A recent survey of U.S. pediatric nephrologists showed that while 95 % of physicians monitor cumulative dose of CPO, variable dosing regimens are used, with 40 % of physicians dosing in grams per square meter, 23 % using milligrams per kilograms and 30 % using both regimens [24]. It is important to note that large adolescent males dosed in milligrams per kilogram can exceed the gonadotoxic limit in grams per square meter even if the former dose limits are respected [25]. Additionally, some patients may require a second course of CPO for refractory disease, resulting in very high cumulative doses with the attendant increased risk of infertility [25]. These concerns underscore the importance of appropriate counseling and intervention prior to initiation of CPO therapy.

Risk of infertility with use of CPO in the female patient

Infertility in the female patient is nuanced and more difficult to predict than that in male patients. The established dosing ranges cited above in both milligrams per kilogram and grams per square meter apply equally to males and females, but the limits of gonadotoxicity are somewhat different. The gonadotoxic effects on the ovary and oocytes are thought to be cumulative and irreversible given that the number of oocytes is determined in fetal life [2629]. CPO therapy in female patients causes ovarian toxicity in an age- and dose-dependent manner, with progressively smaller doses resulting in sustained amenorrhea in older women [2629]. The issues with different dosing regimens, including weight-based dosing and cumulative effects with repeat therapy, that are outlined above also apply to the female patient.

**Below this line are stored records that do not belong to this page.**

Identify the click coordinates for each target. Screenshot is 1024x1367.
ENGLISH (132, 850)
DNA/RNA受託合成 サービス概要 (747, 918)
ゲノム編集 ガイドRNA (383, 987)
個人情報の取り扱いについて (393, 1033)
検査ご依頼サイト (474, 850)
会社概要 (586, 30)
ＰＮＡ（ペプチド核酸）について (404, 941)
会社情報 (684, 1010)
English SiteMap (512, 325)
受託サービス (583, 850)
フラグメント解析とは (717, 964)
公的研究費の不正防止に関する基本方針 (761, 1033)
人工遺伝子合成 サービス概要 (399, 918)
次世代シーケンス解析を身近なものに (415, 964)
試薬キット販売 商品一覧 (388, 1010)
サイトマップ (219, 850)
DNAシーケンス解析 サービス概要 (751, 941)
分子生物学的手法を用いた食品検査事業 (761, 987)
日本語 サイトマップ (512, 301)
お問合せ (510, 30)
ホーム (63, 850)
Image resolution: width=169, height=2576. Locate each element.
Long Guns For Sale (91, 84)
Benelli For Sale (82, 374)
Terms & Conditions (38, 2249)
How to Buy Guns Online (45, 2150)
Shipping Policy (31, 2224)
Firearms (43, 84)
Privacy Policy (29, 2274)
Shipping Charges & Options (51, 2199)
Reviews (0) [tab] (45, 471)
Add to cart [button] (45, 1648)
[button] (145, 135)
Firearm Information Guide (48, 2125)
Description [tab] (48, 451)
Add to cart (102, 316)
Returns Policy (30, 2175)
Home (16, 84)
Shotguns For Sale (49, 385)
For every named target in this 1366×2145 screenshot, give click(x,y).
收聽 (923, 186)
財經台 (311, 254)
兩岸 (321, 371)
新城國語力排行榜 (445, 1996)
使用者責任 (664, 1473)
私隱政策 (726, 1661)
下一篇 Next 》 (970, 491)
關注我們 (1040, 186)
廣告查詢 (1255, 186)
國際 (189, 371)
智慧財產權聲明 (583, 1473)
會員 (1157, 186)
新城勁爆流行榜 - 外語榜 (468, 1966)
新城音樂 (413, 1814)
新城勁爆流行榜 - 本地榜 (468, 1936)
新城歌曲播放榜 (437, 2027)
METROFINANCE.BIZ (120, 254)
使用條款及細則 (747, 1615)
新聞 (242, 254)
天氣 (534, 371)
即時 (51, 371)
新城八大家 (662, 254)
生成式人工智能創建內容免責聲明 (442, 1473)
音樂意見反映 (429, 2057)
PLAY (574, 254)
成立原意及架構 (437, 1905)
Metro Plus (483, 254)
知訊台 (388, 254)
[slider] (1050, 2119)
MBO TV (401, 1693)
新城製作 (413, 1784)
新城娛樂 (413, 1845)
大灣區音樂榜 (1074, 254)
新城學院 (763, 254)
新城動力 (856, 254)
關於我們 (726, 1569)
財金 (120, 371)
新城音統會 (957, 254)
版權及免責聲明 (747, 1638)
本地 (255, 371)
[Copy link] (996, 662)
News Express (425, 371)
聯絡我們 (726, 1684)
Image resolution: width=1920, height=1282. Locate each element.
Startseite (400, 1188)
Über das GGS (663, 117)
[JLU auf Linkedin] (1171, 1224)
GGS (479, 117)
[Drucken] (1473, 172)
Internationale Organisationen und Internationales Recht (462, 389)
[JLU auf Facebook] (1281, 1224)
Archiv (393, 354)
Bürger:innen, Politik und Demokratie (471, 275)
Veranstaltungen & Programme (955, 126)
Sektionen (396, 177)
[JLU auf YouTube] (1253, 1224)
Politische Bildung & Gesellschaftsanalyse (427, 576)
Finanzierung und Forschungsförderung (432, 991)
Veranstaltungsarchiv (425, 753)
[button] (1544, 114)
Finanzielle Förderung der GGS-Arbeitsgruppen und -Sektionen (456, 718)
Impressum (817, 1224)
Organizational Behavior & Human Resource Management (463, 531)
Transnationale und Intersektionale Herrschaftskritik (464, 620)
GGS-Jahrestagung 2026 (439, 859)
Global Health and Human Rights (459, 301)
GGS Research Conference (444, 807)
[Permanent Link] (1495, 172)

The difficulty in defining fertility in the female patient is a major limitation of studies of the gonadotoxic effects of CPO in female patients. Indicators of fertility found in the literature range from the presence or absence of menstruation to objective interpretation of serum levels of estradiol and gonadotropins to define premature ovarian failure, which makes a direct comparison between various studies difficult. In a 1993 study, Boumpas et al. evaluated the risk of sustained amenorrhea in patients with systemic lupus erythematosus (SLE) receiving a pulse-dose CPO treatment regimen. A group of 39 women aged <40 years were treated with either a short course (7 treatments) or long course (≥15 treatments) of pulse-dose CPO at a dose of 0.5–1 g/m2 per treatment. The age- and dose-dependent risk of sustained amenorrhea was clearly demonstrated, with an increased incidence in older patients and those receiving higher cumulative doses of CPO. Sustained amenorrhea was noted in two of 12 (17 %) patients aged <25 years included in the long-treatment course, while none of the four patients in the short-treatment group in this age range demonstrated sustained amenorrhea. In contrast, among patients who were aged ≥31 years, 100 % in the long-treatment group were affected, compared to 25 % in the short-treatment group [10]. Intermediate risk was noted in patients aged between 26 and 30 years, with 43 % of patients in the long-treatment group and 12 % of those in the short-treatment course developing amenorrhea [10]. These results clearly demonstrate a protective effect of age that allows a higher cumulative dose in younger patients, with a small risk of sustained amenorrhea with doses of 10–15 g/m2 [10].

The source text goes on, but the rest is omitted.